When, from the end of 1913, the WSPU campaign became ever more desperate, the tea rooms and restaurants that women had made their own themselves became sites of protest. On December 20th a suffragette dining at the vegetarian, suffrage-sympathising, Eustace Miles restaurant was able to make a long speech castigating the government’s treatment of suffragette prisoners – and was, so The Suffragette reported, listened to with eager attention, while her companion distributed leaflets. And althougb the management did eventually ask the speaker to stop she was allowed to continue with her ‘meeting’ and, afterwards, to remain in the restaurant. However, most cafes were not so amenable. When, on the same day, at Fullers’ in Regent Street, a woman began to address the crowded restaurant from the gallery and her two companions showered down leaflets, they were very quickly asked to leave. The newspaper report reveals that the subject of the woman’s address was a comparison of the treatment by the government of Sir Edward Carson and Ulster rebels with that meted on suffragettes. A few days later, when another interruption took place at Fullers’, the management had their answering tactic in place; the orchestra immediately struck up to drown out the speaker.
Soon after, The Suffragette reported an incident at a Lyons Corner House when a woman rose and spoke for a few moments – amid both applause and criticism. When two uniformed Lyons men tried to drag her roughly from the building they met with determined opposition and she finally left, the paper reported, with quiet dignity- escorted to the exit –to murmurs of ‘Isn’t she plucky’.
These protests carried on all through the spring and summer of 1914. Although similar interruptions were made in churches and theatres, it is singularly apposite that customers in tea rooms and restaurants, as they ate their lunch or tea, should have had their attention drawn to the forcible feeding of suffragette prisoners. In fact one of the very last militant action came at the end of July 1914 when women interrupted lunch at the Criterion Restaurant, imploring customers to attend a meeting to be held by Mrs Pankhurst in Holland Park.

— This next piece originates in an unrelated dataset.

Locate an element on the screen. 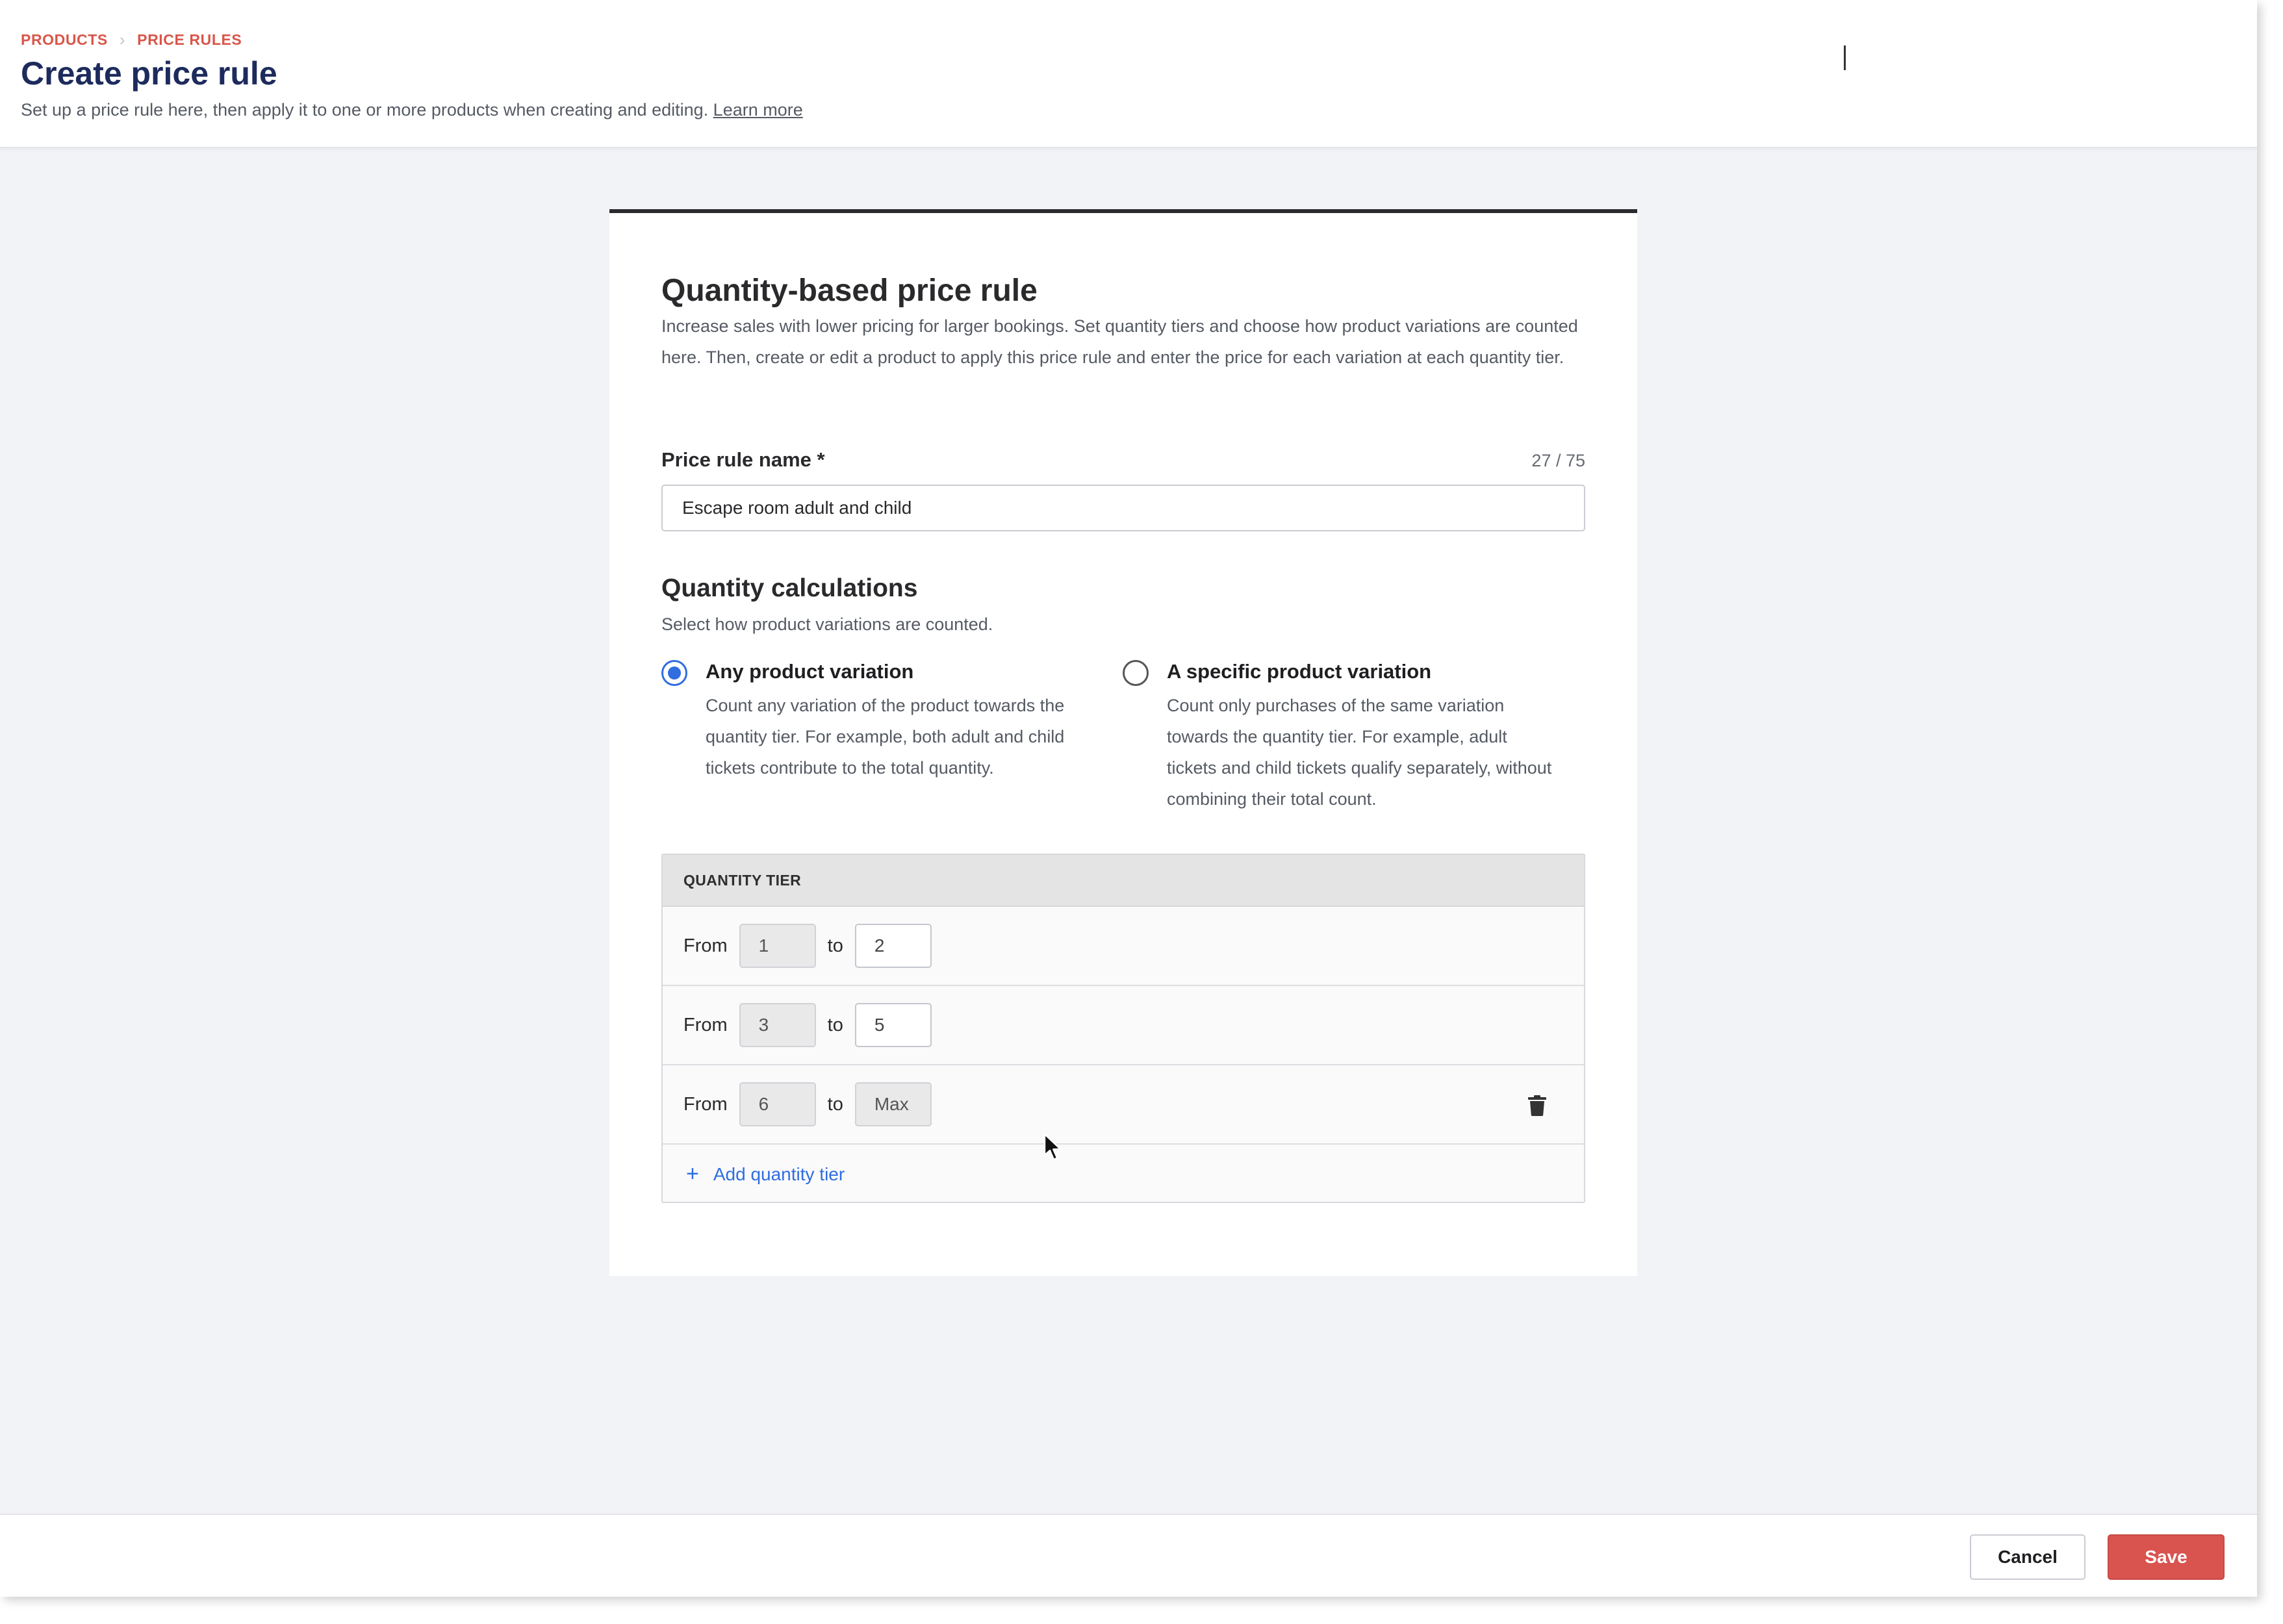  char-count: 27 / 75 is located at coordinates (1558, 460).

That, I think, was the final WSPU rally, before the outbreak of war in early August put an end to militancy.
Even as restaurants came under attack there were still some establishments that felt it worthwhile to advertise in The Suffragette. One such was one I had not come across before – Molinari’s Restaurant at 25 Frith Street in Soho., which advertised (January 1914) that they would ‘donate 5 % of their takings to the Cause for suffragists who wear the badge.’ Molinari’s was still advertising in suffrage papers in 1915 and I was amused to discover that in the 1920s the Home Office reported that its proprietor, Angelo Molinari, was the proprietor of ‘doubtful’ restaurants – suspected of running brothels in upstairs rooms. Thus, although the credentials of such suffrage-sympathising refreshment rooms as Alan’s Tea Rooms, the Eustace Miles and the Gardenia are beyond reproach, there were always those commercial operators prepared to take advantage of trusting suffragettes. I suspect, though, that the atmosphere of Molinari’s was not that of Alan’s Tea Rooms Angelo Molinari was not often called to donate any percentage of their profits to the Cause.